Precise information with respect to whether serotonin (5-HT) exerts direct effects on mammalian pulmonary arteries and veins is lacking. The present studies, using isolated pulmonary arterial strips of dogs and rats, as well as isolated pulmonary veins of dogs, indicate that serotonin exerts direct contractile, but not relaxant, effects on these blood vessels. Contractile responses to 5-HT were not influenced by "specific" receptor-blocking doses of pyrilamine (H1-receptor antagonist), metiamide (H2-receptor antagonist), phentolamine (alpha-adrenoceptor antagonist), propranolol (beta-receptor antagonist), atropine (cholinergic antagonist) or morphine ("M" tryptamine antagonist).
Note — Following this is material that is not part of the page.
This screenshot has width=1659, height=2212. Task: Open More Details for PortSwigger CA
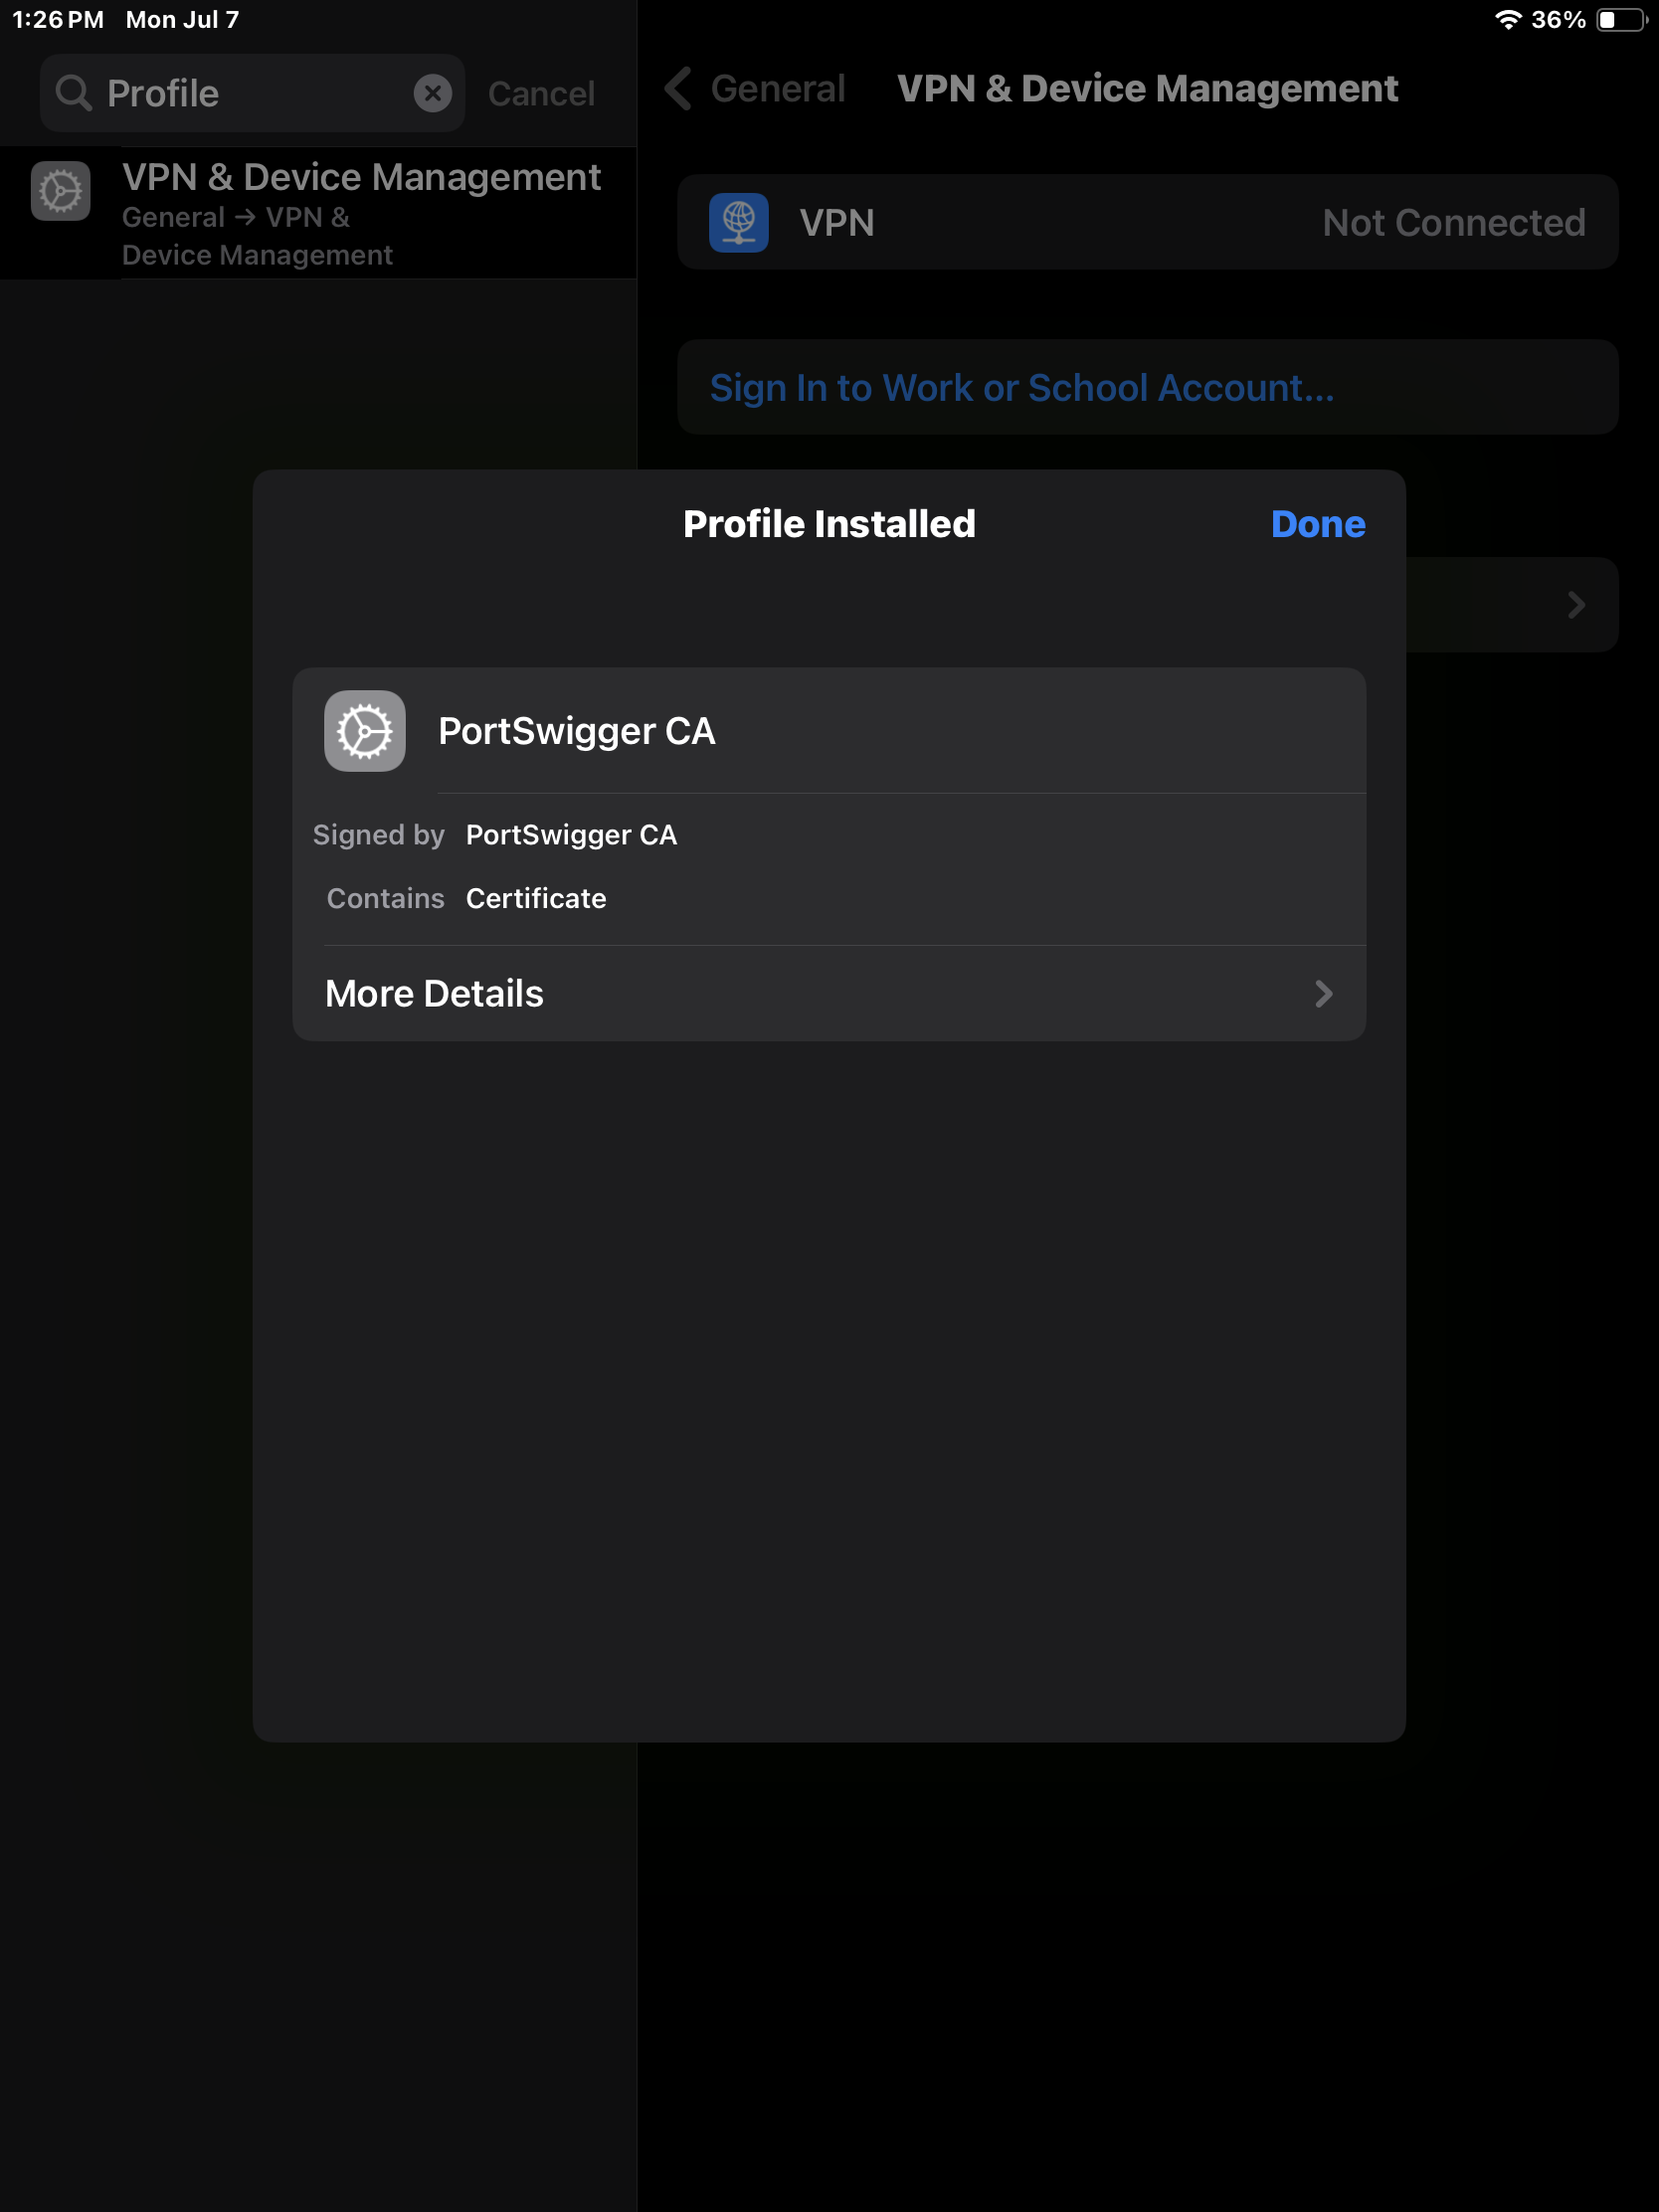pyautogui.click(x=829, y=993)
These data demonstrate the lack of interaction of 5-HT with either H1- and H2-histamine, alpha and beta-adrenergic, cholinergic, or "M" tryptamine receptors in these pulmonary blood vessels. Selective, competitive antagonism of 5-HT-induced contractions by methysergide (parallel shifts of concentration-effect curves) demonstrate a direct action of 5-HT on D-type serotonin receptors in these pulmonary blood vessels.